A tax bill released on 5 December 2018 will stop residential property investors from being able to offset excess deductions against their other income (for example, salary/wages or business income). Instead, deductions will only reduce residential property income.
Any excess deductions (losses) will be carried forward to reduce residential property income in future years or be used to reduce the taxable income amount (if any) on the sale of the residential property. Any remaining unused deductions will generally continue to be ring-fenced. However, in some situations where a residential property is taxed on sale, remaining unused deductions may be released, so they can be offset against other income.
If the tax bill (The Taxation (Annual Rates for 2019–20, GST Offshore Supplier Registration, and Remedial Matters) Bill) is enacted in its current form, the new ring-fencing rule will apply from the start of the 2019/20 income year. The application date will therefore be 1 April 2019 for most residential property investors, but will be earlier for taxpayers who have early balance dates.

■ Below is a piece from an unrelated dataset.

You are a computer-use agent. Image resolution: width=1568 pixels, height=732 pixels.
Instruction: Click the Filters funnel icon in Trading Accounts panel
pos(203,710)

The proposed new rule will apply to “residential land” (in NZ or overseas), using the same definition of “residential land” that already exists for the bright-line test. However, the rule will not apply to:
- a taxpayer’s main home;
- residential property already subject to the “mixed-use asset” rules;
- residential property that will be taxed on sale;
- residential property owned by widely-held companies;
- certain employee accommodation.
The default position will be that the rule applies on a portfolio basis, meaning that taxpayers will be able to offset deductions for one residential property against income from other properties – essentially calculating their overall profit or loss across their portfolio. However, taxpayers will be able to elect to apply the rule on a property-by property basis if they wish to apply that alternative method.
A special rule will apply to prevent an interposed entity (e.g. a company or a trust) from being used to circumvent the ring-fencing rule. This special rule would apply where someone has borrowed to acquire an interest in an entity, and in a particular income year over 50 percent of the entity’s assets are residential properties.
Any affected residential property investors might like to consider bringing forward deductible expenses (such as repairs & maintenance) to fall within the current income year so that such expenditure is not caught by the new ring-fencing rule.
Treasury and Inland Revenue expect that the ring-fencing rule will cost residential property investors about $190 million per annum.